Of the lines listed below, return exactly those that run from the line containing "Email (17, 1375)" through the line containing "Write for Us (178, 5)", both included.

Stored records
--- START ---
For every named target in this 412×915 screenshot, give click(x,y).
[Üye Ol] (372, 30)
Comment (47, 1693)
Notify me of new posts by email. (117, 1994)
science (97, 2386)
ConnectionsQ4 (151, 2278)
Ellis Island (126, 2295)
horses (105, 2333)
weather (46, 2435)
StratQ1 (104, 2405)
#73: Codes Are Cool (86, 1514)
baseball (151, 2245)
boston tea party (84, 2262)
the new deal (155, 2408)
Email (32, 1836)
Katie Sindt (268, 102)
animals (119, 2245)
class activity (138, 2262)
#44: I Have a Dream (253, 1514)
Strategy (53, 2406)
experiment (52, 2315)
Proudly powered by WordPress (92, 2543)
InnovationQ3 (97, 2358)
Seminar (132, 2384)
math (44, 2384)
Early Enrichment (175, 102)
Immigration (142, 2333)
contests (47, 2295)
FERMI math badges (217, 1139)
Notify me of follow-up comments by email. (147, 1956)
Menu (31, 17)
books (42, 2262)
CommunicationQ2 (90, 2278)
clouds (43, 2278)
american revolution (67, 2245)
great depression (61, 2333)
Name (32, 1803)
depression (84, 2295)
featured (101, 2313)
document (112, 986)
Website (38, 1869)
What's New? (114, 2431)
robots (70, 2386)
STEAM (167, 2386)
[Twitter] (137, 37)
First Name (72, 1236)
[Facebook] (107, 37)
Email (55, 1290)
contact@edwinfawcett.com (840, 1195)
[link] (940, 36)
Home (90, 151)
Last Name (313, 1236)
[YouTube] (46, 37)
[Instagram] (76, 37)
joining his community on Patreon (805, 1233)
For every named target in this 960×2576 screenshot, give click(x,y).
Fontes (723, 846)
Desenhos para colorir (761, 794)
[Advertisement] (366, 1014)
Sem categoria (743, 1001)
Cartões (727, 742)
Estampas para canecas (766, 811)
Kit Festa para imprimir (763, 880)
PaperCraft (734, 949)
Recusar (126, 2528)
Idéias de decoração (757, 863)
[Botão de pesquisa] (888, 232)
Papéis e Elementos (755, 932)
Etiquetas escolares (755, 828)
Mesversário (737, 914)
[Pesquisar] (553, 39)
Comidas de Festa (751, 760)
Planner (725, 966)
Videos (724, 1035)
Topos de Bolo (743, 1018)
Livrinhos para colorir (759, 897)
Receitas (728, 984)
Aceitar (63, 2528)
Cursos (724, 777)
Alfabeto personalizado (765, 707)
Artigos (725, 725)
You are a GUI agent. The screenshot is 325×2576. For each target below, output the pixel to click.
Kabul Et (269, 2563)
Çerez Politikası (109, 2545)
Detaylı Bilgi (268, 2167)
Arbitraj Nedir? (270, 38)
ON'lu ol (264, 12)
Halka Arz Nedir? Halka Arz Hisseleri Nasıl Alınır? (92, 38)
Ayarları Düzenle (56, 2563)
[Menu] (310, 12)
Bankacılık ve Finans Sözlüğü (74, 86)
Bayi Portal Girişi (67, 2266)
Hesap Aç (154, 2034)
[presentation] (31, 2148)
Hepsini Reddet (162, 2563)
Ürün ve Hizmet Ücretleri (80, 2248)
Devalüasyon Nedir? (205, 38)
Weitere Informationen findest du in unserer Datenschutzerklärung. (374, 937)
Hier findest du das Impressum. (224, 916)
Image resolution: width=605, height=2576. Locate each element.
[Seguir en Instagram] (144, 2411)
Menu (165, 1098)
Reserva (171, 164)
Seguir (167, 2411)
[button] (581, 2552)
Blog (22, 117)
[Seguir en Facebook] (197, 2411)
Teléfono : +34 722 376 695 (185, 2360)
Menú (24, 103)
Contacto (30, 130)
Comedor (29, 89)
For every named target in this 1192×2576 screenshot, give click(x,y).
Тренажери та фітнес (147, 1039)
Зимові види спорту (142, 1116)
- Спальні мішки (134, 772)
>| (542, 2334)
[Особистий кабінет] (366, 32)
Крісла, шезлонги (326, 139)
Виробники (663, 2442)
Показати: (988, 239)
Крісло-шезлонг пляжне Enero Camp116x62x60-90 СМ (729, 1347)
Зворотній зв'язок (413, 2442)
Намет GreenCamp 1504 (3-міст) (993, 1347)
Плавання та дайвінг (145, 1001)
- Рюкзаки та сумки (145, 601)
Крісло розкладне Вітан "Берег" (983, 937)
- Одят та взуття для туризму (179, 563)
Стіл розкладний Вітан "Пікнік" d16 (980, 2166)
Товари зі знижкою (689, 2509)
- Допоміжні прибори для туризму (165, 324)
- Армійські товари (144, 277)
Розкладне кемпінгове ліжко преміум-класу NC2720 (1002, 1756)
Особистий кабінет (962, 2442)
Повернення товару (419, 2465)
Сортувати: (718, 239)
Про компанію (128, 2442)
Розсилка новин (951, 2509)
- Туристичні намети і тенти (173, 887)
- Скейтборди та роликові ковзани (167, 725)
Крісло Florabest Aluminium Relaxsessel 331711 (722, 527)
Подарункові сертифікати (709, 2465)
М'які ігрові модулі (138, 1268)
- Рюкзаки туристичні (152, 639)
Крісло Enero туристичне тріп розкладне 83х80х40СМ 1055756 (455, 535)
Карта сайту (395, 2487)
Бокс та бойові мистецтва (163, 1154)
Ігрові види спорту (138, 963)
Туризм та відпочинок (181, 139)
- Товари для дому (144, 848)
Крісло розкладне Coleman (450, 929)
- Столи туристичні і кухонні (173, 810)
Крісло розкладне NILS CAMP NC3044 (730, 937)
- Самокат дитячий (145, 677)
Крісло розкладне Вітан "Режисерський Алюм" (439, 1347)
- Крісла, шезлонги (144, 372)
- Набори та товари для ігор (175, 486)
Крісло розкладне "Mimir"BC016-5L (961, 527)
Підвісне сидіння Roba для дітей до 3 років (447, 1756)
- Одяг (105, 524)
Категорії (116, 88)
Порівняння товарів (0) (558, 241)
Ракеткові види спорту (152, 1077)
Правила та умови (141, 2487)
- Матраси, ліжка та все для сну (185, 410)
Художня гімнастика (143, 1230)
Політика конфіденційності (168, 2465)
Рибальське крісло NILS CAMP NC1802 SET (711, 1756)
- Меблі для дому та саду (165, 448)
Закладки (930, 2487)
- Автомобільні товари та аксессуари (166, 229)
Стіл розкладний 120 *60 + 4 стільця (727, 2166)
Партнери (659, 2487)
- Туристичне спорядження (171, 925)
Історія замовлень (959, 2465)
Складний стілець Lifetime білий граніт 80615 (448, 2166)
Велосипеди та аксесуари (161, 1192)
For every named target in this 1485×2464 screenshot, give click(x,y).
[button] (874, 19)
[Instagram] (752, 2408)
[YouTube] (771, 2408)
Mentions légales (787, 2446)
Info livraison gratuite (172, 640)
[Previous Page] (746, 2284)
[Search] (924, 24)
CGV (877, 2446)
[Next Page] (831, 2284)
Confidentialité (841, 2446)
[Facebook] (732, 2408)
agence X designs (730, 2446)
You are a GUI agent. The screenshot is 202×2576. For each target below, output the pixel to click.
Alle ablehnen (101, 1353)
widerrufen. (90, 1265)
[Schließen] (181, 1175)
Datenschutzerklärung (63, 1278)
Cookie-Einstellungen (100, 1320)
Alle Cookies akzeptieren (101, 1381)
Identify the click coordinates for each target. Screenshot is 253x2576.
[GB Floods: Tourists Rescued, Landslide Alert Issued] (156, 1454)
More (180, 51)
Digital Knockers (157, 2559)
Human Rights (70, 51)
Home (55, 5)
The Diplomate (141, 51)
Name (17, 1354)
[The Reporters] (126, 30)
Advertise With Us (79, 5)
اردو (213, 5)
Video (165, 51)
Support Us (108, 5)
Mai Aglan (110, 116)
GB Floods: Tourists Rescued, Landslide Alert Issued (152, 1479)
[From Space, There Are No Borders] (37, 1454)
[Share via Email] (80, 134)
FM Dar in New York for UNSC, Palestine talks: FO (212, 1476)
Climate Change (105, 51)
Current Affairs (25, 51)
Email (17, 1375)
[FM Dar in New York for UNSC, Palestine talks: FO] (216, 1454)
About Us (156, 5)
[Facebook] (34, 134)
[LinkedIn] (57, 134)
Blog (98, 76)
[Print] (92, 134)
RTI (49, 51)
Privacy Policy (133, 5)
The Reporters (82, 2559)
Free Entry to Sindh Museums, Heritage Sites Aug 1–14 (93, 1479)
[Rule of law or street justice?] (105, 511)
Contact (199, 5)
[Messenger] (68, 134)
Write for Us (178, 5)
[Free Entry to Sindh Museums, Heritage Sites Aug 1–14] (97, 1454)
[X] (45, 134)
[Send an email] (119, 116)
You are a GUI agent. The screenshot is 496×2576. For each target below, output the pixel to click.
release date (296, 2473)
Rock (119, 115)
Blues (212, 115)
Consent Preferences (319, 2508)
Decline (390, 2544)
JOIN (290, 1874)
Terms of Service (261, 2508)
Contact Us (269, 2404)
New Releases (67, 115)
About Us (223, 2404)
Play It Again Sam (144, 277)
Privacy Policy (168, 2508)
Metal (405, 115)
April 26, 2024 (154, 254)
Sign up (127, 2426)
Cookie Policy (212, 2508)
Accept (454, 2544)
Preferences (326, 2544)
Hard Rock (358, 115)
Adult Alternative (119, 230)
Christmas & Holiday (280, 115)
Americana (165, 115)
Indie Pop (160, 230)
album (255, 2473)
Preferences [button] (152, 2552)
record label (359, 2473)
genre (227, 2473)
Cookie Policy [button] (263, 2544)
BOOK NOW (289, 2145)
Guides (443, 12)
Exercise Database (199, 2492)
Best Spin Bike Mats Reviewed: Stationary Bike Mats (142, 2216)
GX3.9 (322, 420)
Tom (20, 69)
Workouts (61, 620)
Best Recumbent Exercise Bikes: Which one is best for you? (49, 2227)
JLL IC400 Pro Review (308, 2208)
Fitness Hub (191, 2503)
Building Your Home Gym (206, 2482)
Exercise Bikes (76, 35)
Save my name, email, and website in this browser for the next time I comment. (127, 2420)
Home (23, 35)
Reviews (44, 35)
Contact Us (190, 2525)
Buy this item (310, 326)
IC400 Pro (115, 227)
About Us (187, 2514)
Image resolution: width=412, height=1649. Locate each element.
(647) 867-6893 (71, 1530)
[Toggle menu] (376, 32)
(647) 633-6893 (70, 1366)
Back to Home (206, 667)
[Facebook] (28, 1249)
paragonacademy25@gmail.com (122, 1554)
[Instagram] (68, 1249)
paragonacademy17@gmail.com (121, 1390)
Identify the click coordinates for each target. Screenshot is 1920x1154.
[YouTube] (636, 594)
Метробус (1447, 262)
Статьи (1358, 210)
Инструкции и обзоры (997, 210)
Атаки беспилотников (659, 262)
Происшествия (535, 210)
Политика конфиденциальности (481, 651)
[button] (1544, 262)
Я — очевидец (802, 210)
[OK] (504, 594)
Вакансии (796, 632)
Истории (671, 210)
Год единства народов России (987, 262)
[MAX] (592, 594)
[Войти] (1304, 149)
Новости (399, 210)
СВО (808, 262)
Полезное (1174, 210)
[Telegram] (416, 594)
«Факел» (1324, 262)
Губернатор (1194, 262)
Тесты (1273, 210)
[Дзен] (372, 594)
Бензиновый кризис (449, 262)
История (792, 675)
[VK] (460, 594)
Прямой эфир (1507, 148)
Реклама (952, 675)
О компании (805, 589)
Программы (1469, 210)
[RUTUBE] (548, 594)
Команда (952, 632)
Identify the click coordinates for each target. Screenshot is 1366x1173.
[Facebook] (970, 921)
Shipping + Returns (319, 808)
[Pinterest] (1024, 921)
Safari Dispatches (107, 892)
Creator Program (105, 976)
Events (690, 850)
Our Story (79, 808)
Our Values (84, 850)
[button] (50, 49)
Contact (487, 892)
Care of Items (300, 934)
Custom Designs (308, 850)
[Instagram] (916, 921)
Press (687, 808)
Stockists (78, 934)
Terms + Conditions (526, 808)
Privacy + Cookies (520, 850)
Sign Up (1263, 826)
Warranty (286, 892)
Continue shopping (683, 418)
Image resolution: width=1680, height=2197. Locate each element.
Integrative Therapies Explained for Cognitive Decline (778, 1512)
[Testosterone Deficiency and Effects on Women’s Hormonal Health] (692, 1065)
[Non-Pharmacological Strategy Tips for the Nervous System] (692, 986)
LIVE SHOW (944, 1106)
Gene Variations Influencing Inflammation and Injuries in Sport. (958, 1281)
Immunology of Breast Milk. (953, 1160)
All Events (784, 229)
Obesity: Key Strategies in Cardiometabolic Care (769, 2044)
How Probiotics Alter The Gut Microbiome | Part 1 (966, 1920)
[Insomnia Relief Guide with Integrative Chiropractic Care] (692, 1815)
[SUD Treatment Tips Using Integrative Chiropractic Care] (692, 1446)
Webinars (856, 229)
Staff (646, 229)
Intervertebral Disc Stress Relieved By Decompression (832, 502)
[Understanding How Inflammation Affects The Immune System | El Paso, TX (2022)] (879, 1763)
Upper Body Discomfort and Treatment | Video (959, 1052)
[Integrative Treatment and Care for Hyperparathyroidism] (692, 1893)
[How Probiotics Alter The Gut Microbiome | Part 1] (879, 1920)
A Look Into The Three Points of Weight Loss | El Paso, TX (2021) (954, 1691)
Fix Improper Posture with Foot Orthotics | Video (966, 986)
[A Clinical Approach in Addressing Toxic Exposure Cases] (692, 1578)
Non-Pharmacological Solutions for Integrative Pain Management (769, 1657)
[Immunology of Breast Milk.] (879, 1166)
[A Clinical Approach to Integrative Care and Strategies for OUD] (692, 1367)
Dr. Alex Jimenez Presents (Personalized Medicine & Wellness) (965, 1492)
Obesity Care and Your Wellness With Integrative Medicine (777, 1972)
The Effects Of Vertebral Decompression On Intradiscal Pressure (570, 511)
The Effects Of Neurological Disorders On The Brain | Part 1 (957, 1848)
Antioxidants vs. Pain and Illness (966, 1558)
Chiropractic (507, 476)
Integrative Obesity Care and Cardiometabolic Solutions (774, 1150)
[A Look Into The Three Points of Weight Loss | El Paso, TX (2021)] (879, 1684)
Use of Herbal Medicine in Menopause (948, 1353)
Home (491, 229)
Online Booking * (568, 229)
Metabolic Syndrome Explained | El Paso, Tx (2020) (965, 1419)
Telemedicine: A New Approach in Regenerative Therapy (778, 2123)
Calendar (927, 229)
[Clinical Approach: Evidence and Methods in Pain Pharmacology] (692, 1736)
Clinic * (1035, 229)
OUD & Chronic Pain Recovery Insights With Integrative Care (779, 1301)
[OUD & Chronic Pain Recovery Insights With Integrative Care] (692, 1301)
--- END ---
→ **TASK RESULT**
Email (17, 1375)
[FM Dar in New York for UNSC, Palestine talks: FO] (216, 1454)
About Us (156, 5)
[Facebook] (34, 134)
[LinkedIn] (57, 134)
Blog (98, 76)
[Print] (92, 134)
RTI (49, 51)
Privacy Policy (133, 5)
The Reporters (82, 2559)
Free Entry to Sindh Museums, Heritage Sites Aug 1–14 (93, 1479)
[Rule of law or street justice?] (105, 511)
Contact (199, 5)
[Messenger] (68, 134)
Write for Us (178, 5)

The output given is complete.